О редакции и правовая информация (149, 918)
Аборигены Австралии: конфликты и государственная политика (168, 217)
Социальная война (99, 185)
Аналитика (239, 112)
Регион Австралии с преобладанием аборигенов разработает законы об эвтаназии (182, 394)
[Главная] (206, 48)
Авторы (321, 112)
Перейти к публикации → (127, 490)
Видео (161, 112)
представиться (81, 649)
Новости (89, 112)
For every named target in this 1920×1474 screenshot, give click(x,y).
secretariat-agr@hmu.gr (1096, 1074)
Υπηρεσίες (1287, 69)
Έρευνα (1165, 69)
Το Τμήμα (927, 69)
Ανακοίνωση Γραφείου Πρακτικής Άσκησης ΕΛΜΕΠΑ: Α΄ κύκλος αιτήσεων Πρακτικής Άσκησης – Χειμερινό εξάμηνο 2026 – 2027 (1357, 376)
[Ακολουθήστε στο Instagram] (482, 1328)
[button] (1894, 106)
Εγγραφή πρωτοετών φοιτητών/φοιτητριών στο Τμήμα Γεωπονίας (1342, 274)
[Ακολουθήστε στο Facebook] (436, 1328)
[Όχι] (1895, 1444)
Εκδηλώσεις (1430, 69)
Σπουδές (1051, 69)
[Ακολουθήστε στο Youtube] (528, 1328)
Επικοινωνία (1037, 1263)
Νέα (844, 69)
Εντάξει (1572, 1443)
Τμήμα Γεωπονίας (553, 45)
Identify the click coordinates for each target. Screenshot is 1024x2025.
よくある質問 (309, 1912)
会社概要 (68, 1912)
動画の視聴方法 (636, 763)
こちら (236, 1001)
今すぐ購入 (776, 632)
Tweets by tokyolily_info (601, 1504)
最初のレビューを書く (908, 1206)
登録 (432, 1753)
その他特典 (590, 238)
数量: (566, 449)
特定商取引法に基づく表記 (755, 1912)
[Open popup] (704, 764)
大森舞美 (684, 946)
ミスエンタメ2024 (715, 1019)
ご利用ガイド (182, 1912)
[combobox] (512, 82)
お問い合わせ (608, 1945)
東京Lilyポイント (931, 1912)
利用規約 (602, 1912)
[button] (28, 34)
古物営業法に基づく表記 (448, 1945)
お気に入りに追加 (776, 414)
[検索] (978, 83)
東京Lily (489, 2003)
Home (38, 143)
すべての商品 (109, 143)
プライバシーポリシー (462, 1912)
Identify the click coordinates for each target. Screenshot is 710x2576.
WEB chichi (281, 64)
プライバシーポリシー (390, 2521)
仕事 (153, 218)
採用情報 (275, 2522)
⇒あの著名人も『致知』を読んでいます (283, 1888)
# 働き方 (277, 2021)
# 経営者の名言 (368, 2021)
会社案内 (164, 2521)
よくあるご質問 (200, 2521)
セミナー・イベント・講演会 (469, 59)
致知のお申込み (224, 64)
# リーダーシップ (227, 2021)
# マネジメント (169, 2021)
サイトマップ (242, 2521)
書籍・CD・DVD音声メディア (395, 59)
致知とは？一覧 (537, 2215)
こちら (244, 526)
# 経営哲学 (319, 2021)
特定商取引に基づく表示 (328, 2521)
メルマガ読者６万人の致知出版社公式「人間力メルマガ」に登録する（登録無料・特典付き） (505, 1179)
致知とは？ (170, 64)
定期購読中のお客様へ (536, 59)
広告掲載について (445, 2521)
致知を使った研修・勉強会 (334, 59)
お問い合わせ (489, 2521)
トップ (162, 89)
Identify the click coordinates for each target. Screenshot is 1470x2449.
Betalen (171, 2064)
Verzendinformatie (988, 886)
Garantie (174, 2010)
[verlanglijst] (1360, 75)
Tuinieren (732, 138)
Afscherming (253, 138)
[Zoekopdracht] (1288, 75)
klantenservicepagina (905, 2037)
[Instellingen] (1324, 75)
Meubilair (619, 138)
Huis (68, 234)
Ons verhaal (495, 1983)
——————
- EXERCISE DETAILS: Where the string "click" occurs in a line of the listing, copy the line.

- EXERCISE ANSWER:
For every named target in this 1920×1474 screenshot, give click(x,y).
Identify the click coordinates for each target. Screenshot is 1024x2025.
Identify the click coordinates for each target. Screenshot is 710x2576.
Identify the click coordinates for each target. Screenshot is 1470x2449.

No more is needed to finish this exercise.